2.9: Angular Momentum of a Many-Body System

  • Page ID
    13956
  • [ "article:topic", "Angular Momentum", "authorname:dcline" ]

    2.9.1 Center-of-mass Decomposition

    As was the case for linear momentum, for a many-body system it is possible to separate the angular momentum into two components. One component is the angular momentum about the center of mass and the other component is the angular motion of the center of mass about the origin of the coordinate system. This separation is done by describing the angular momentum of a many-body system using a position vector \( \mathbf{r}_i^\prime \) with respect to the center of mass plus the vector location \( \mathbf{R} \) of the center of mass.

    \[\label{eq:2.37}\mathbf{r}_i = \mathbf{R} + \mathbf{r}_i^\prime \]

    The total angular momentum

    \[ \mathbf{L} = \sum_{i}^n \mathbf{L}_i = \sum_{i}^n \mathbf{r}_i \times \mathbf{p}_i \\ = \sum_i^n ( \mathbf{R} + \mathbf{r}_i^\prime ) \times  m_i ( \mathbf{\dot R} + \mathbf{\dot r}^\prime_i ) \\ = \sum_i^n m_i \big[\mathbf{r}_i^\prime \times \mathbf{\dot r}_i^\prime + \mathbf{r}_i^\prime \times \mathbf{\dot R} + \mathbf{R} \times \mathbf{\dot r}_i^\prime + \mathbf{R} \times \mathbf{\dot R} ] \]

    Note that if the position vectors are with respect to the center of mass, then \( \sum_i^n m_i \mathbf{r}_i^\prime = 0 \) resulting in the middle two terms in the bracket being zero, that is;

    \[\label{eq:2.39} \mathbf{L} = \sum_{i}^{n} \mathbf{r}^\prime_i \times \mathbf{p}^\prime_i + \mathbf{R} + \mathbf{P}\]
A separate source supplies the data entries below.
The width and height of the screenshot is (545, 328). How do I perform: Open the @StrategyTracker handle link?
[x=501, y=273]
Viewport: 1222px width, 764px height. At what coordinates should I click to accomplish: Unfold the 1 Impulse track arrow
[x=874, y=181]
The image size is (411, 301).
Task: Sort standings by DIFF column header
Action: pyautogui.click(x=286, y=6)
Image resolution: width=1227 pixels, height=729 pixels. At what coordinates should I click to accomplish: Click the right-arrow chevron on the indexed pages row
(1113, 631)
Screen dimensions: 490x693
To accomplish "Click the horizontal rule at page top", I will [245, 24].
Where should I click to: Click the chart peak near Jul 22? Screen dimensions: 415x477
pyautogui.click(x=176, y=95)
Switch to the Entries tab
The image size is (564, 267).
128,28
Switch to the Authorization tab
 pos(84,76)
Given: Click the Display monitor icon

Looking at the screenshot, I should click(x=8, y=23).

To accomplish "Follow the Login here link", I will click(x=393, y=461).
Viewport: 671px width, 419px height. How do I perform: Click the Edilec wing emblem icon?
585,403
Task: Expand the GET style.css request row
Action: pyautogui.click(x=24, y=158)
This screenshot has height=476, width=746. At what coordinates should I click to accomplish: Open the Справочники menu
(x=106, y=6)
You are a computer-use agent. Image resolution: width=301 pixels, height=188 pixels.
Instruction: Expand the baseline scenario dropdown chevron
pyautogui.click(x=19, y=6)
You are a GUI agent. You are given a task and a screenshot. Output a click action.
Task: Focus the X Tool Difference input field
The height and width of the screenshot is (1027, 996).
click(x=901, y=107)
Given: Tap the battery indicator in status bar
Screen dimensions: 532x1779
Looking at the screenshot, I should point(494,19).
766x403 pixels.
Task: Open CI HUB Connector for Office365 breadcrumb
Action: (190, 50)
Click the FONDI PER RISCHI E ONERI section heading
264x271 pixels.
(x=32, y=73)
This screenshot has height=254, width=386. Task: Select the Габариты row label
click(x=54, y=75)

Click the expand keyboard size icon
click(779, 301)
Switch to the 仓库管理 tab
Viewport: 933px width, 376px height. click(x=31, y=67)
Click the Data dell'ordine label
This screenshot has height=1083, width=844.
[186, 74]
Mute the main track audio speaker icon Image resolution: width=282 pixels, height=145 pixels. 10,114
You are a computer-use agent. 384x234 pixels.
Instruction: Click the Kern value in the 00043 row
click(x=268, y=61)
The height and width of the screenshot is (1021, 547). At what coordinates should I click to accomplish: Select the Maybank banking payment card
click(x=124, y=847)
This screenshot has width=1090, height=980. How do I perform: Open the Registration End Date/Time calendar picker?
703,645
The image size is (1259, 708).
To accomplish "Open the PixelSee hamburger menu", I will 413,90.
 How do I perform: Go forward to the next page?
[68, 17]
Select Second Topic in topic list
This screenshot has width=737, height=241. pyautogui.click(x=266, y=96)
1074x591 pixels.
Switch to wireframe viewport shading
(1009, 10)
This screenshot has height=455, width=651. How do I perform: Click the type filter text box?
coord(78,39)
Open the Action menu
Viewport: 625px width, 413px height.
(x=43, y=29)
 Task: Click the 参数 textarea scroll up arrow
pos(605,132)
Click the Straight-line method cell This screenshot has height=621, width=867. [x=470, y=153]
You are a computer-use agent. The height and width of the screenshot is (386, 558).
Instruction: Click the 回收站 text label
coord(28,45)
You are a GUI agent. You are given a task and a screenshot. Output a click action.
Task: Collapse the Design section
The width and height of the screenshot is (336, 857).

    The total angular momentum separates into two terms, the angular momentum about the center of mass, plus the angular momentum of the center of mass about the origin of the axis system. This factoring of the angular momentum only applies for the center of mass. This is called Samuel König’s first theorem.

    2.9.2 Equations of motion

    The time derivative of the angular momentum

    \[\label{eq:2.40}\mathbf{\dot L}_i = \frac{d}{dt}\mathbf{r}_i \times  \mathbf{r}_i = \mathbf{\dot r}_i \times p_i + \mathbf{r}_i \times \mathbf{\dot p}_i\]

    \[\label{eq:2.41}\mathbf{\dot r}_i \times \mathbf{p}_i = m_i\mathbf{\dot r}_i\times \mathbf{\dot r}_i = 0 \]

    \[\label{eq:2.42}\mathbf{\dot L}_i = \mathbf{r}_i \times \mathbf{\dot p}_i = \mathbf{r}_i \times \mathbf{F}_i = \mathbf{N}_i\]

    Consider that the resultant force acting on particle \( i \) in this \( n \) -particle system can be separated into an external force \( \mathbf{F}_i^{Ext} \) plus internal forces between the \( n \) particles of the system

    \[\label{eq:2.43} \mathbf{F}_i = \mathbf{F}_i^E + \sum_{ \substack {j \\ i \neq j}}^{n} \mathbf{f} _{ij} \]

    The origin of the external force is from outside of the system while the internal force is due to the interaction with the other \( n -1 \) particles in the system. Newton’s Law tells us that

    \[\label{eq:2.44}\mathbf{\dot p}_i = \mathbf{F}_i = \mathbf{F}_i^E + \sum_{\substack {j \\ i \neq j}}^{n}\mathbf{f}_{ij}\]

    The rate of change of total angular momentum is

    \[\label{eq:2.45}\mathbf{\dot L} = \sum_i \mathbf{\dot L}_i = \sum_i \mathbf{r}_i \times \mathbf{\dot p}_i = \sum_i\mathbf{r}_i \times \mathbf{F}_i^E\ + \sum\sum_{\substack{j \\ i \neq j }}\mathbf{r}_i \times \mathbf{f}_{ij} \] 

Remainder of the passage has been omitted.